__PROBLEM REQUIREMENTS__. Repeat word for word every line of the entries from the one containing "Image resolution: width=1182" through the one containing "coordinates (452, 55).", including both of those lines.

__INPUT RECORDS__.
::::
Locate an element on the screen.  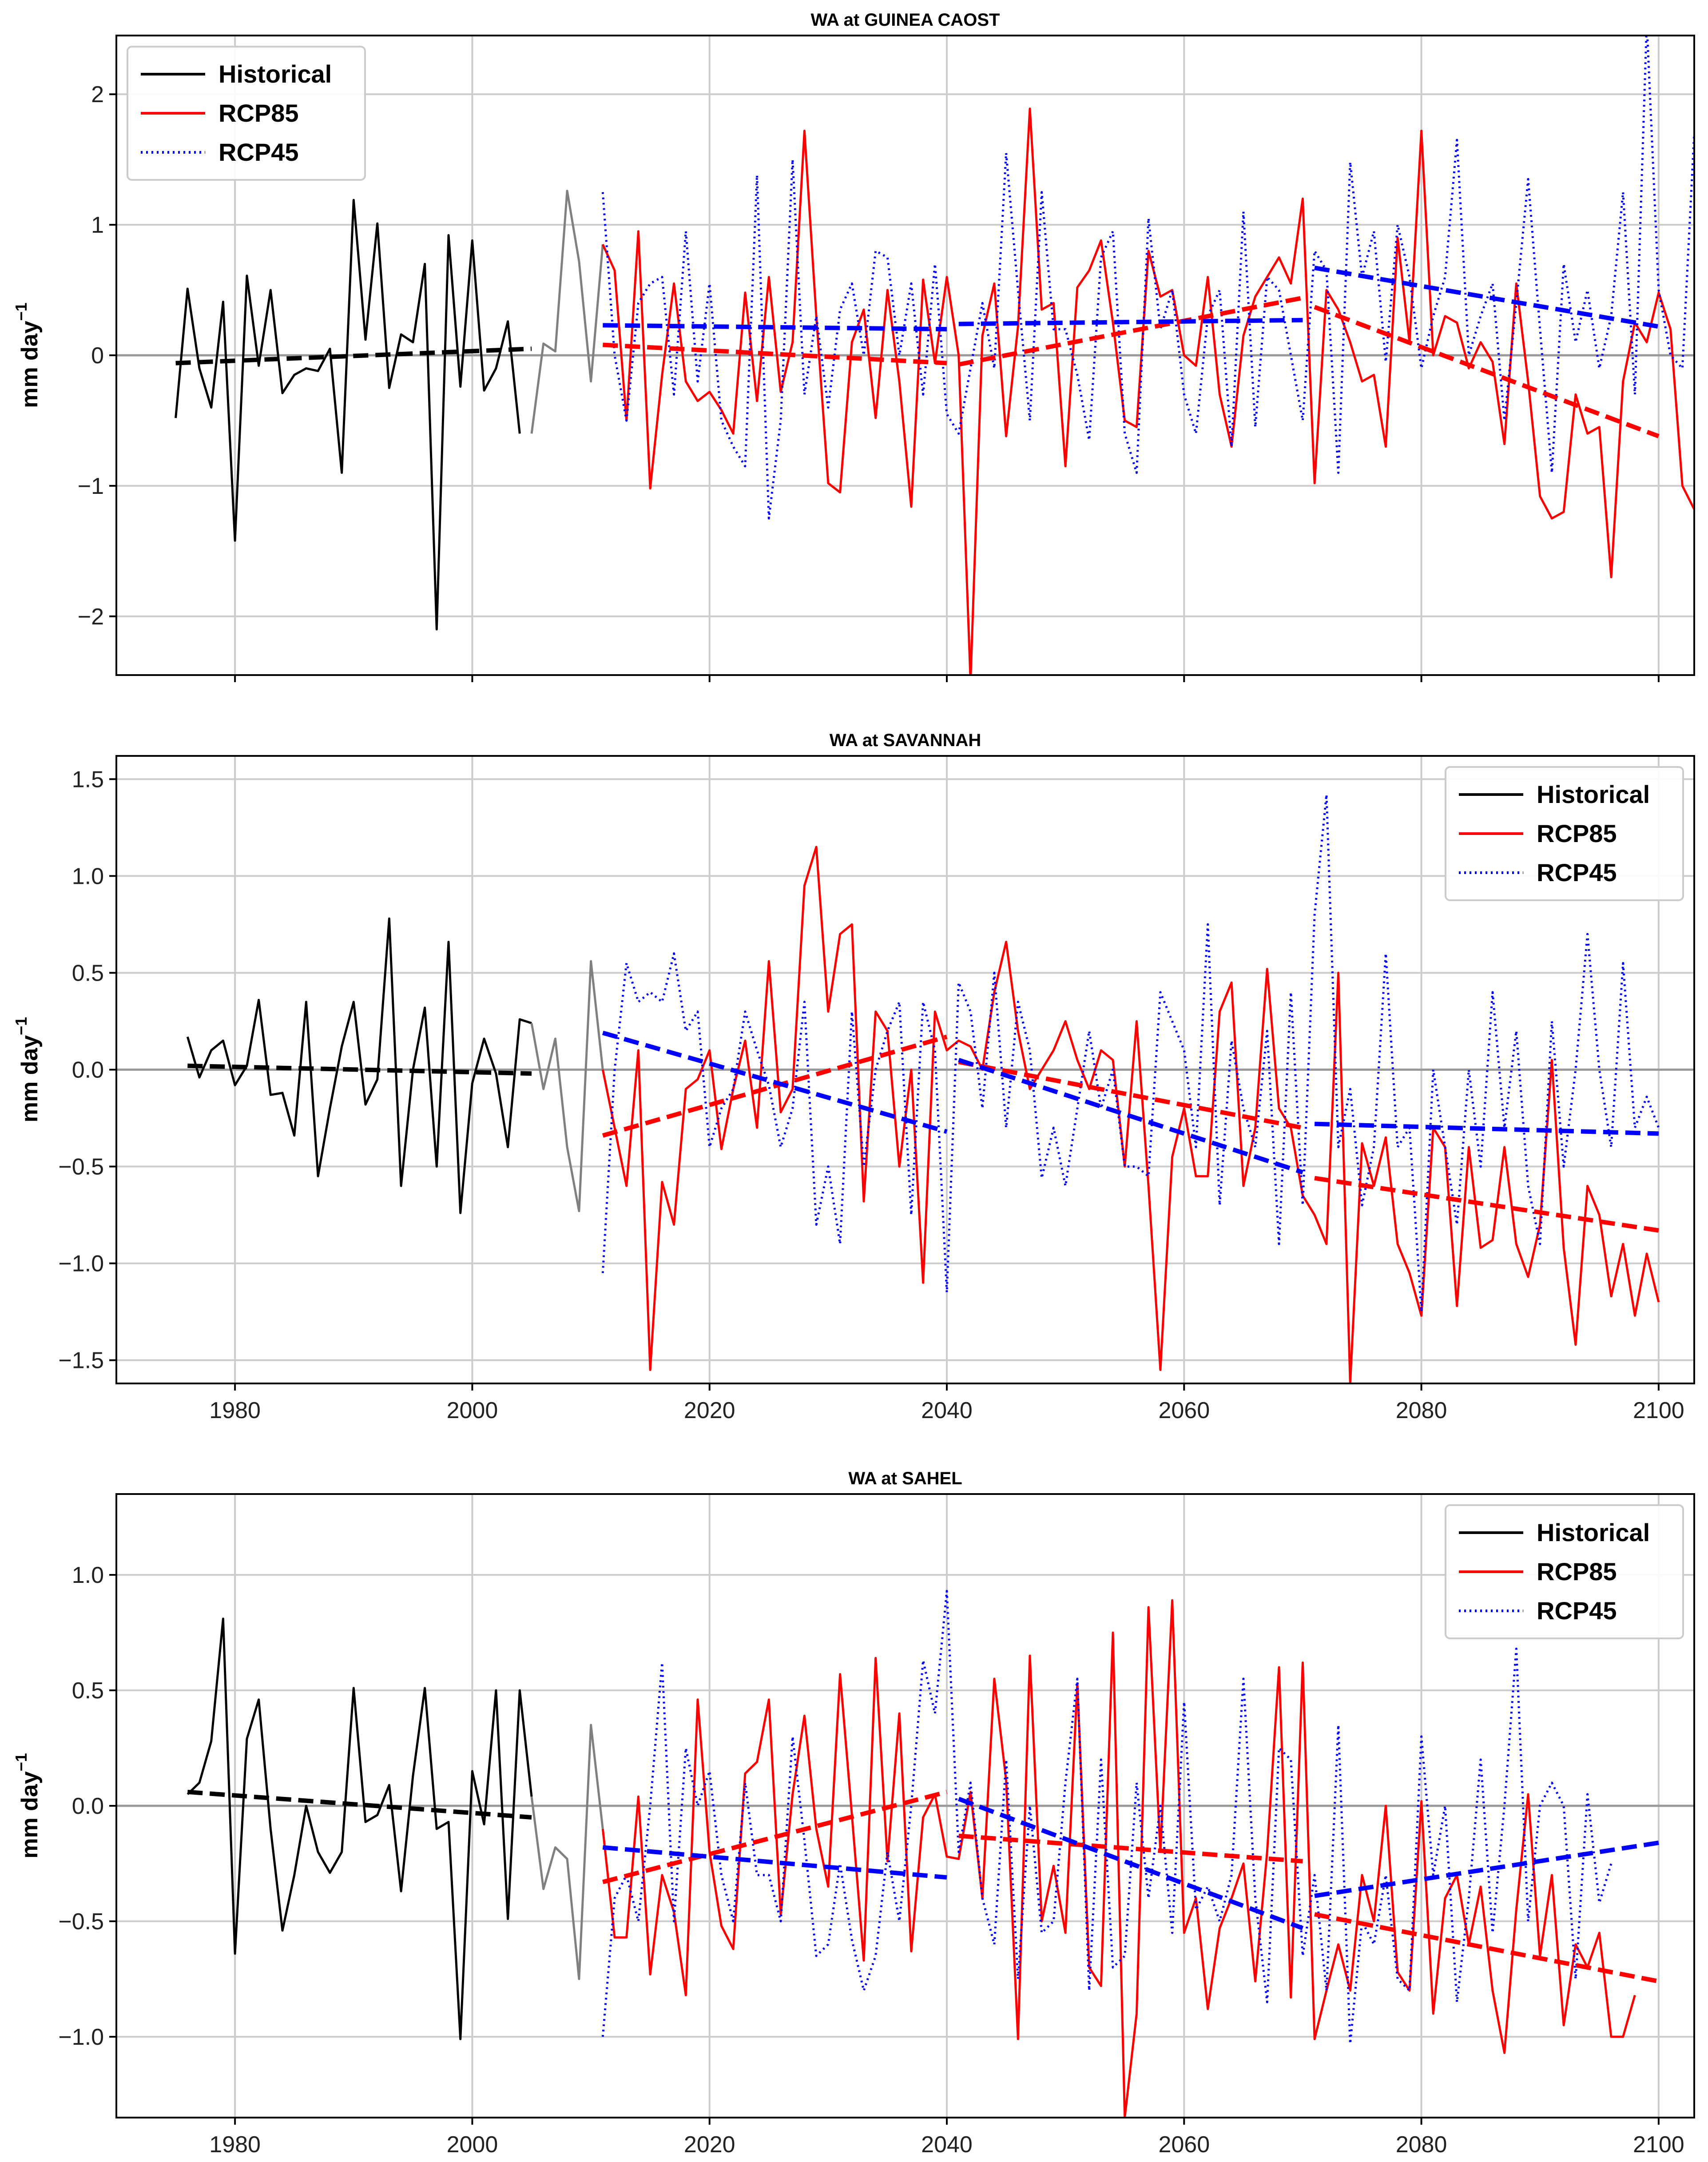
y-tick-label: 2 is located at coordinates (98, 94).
::::
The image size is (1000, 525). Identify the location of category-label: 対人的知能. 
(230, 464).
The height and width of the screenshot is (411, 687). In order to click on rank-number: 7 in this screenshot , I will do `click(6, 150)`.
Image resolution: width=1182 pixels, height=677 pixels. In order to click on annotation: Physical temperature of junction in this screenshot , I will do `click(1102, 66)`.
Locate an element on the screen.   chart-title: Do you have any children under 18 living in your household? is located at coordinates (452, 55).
::::
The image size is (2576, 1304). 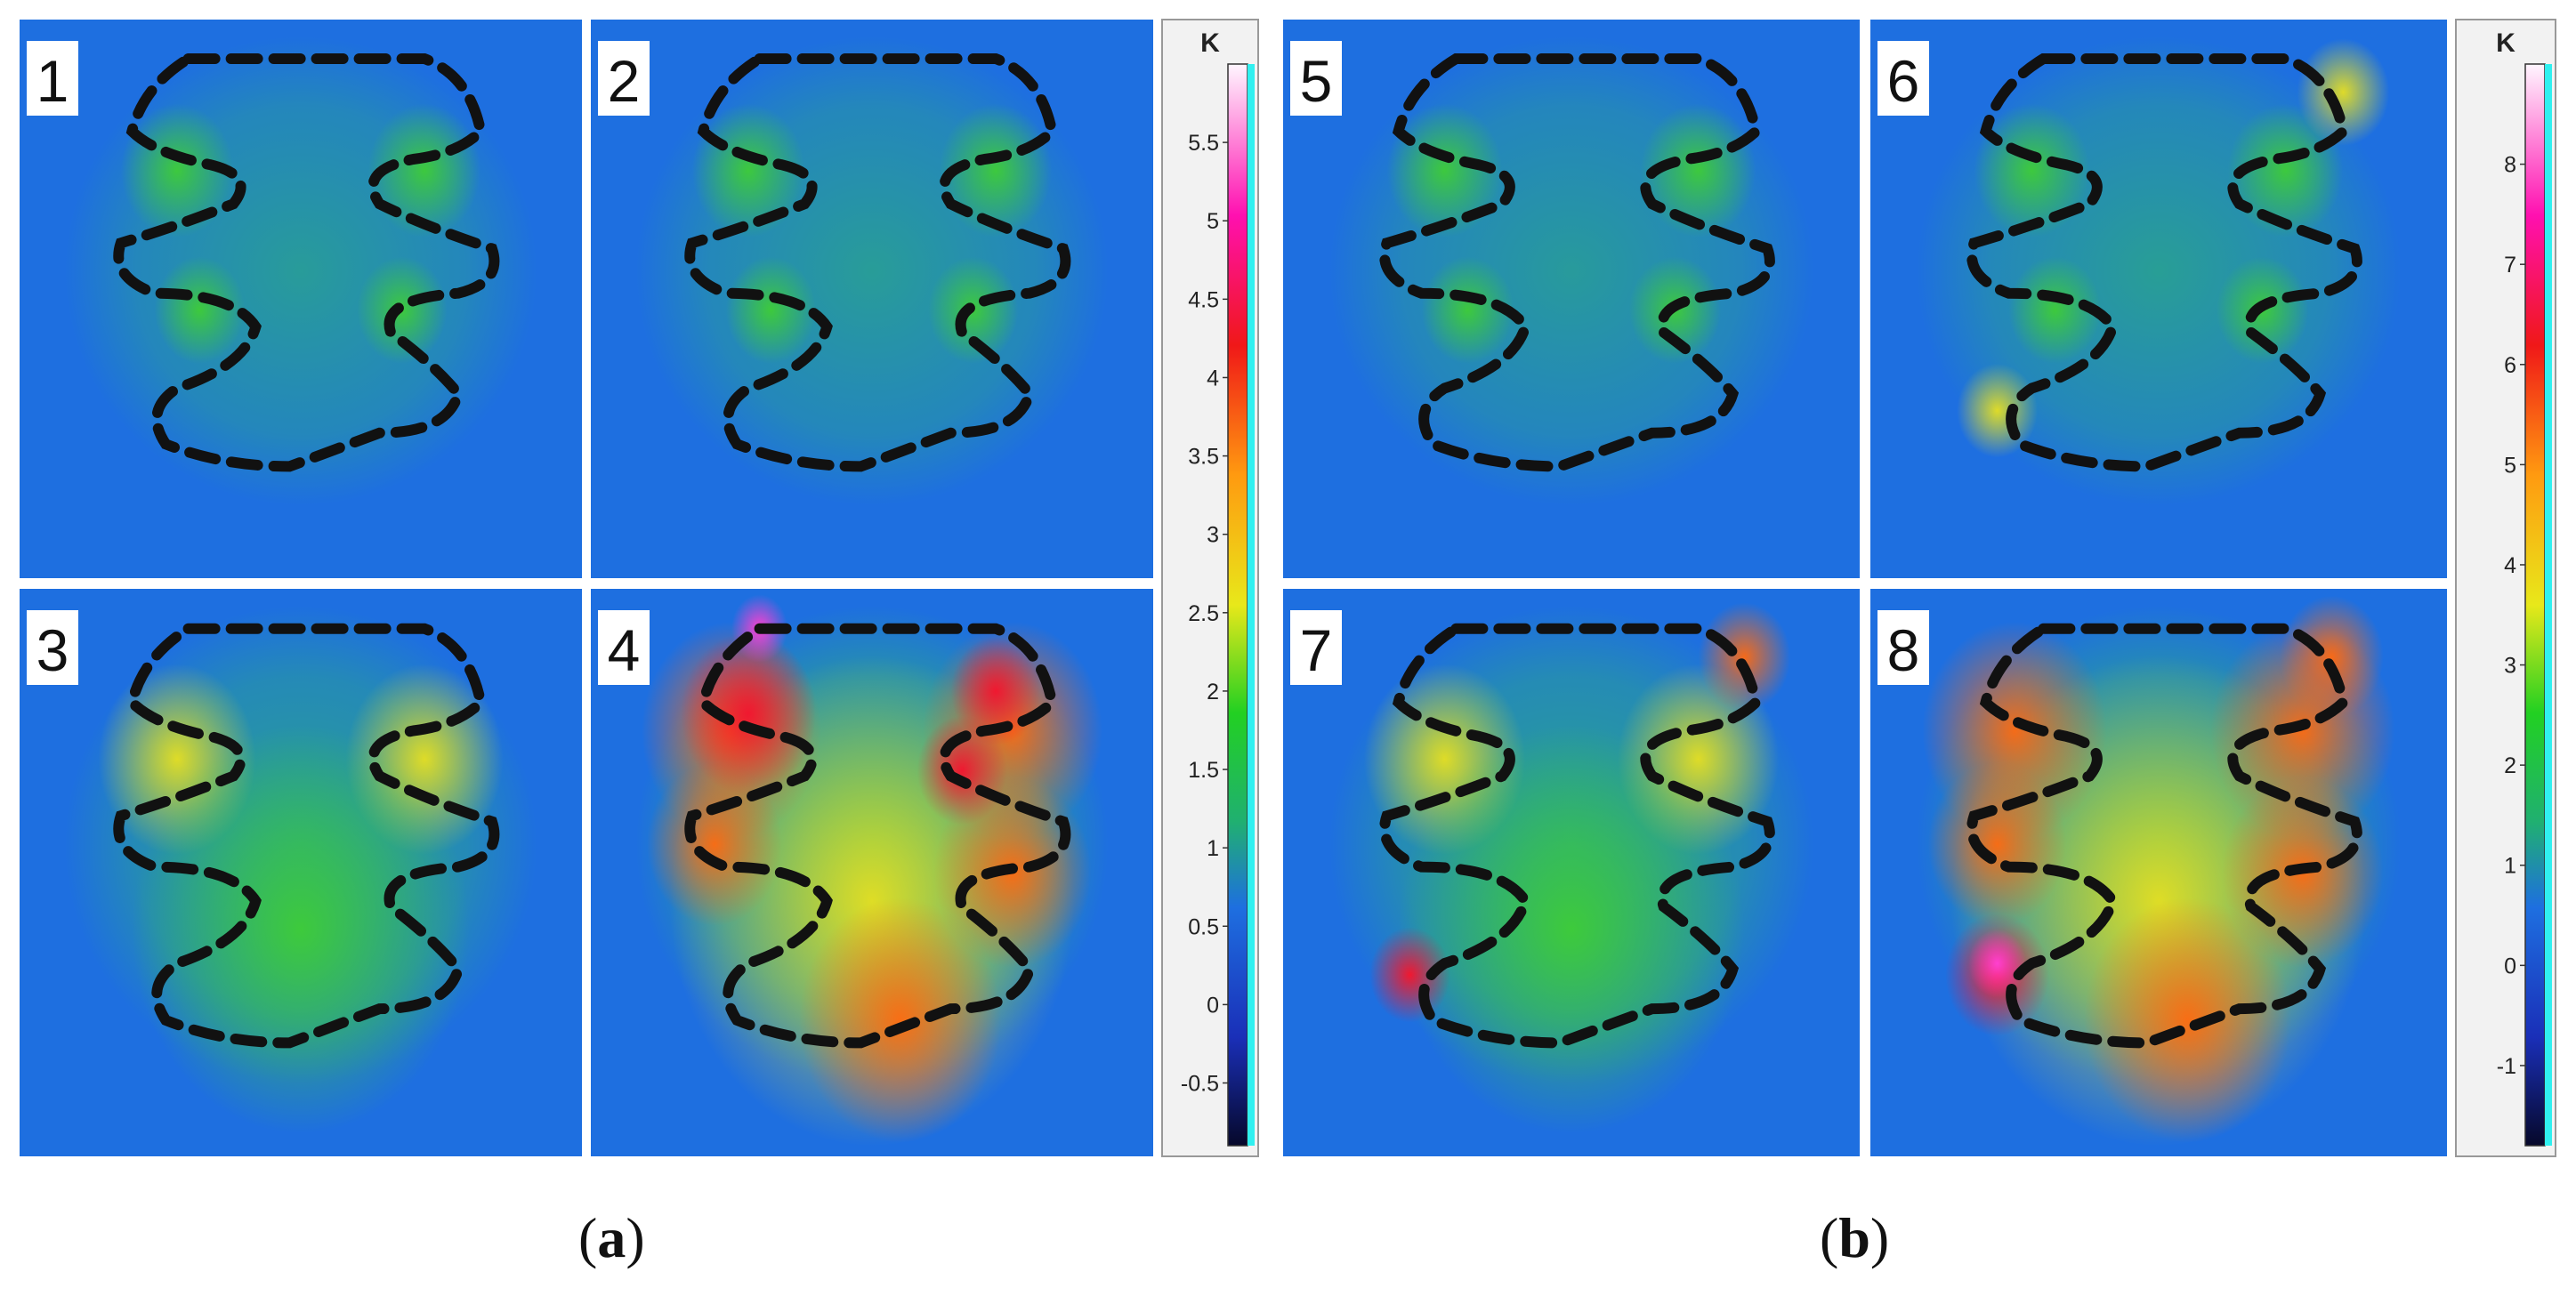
::::
__ANSWER BELOW__.
Image resolution: width=1182 pixels, height=677 pixels. In order to click on annotation: Physical temperature of junction in this screenshot , I will do `click(1102, 66)`.
Locate an element on the screen.   chart-title: Do you have any children under 18 living in your household? is located at coordinates (452, 55).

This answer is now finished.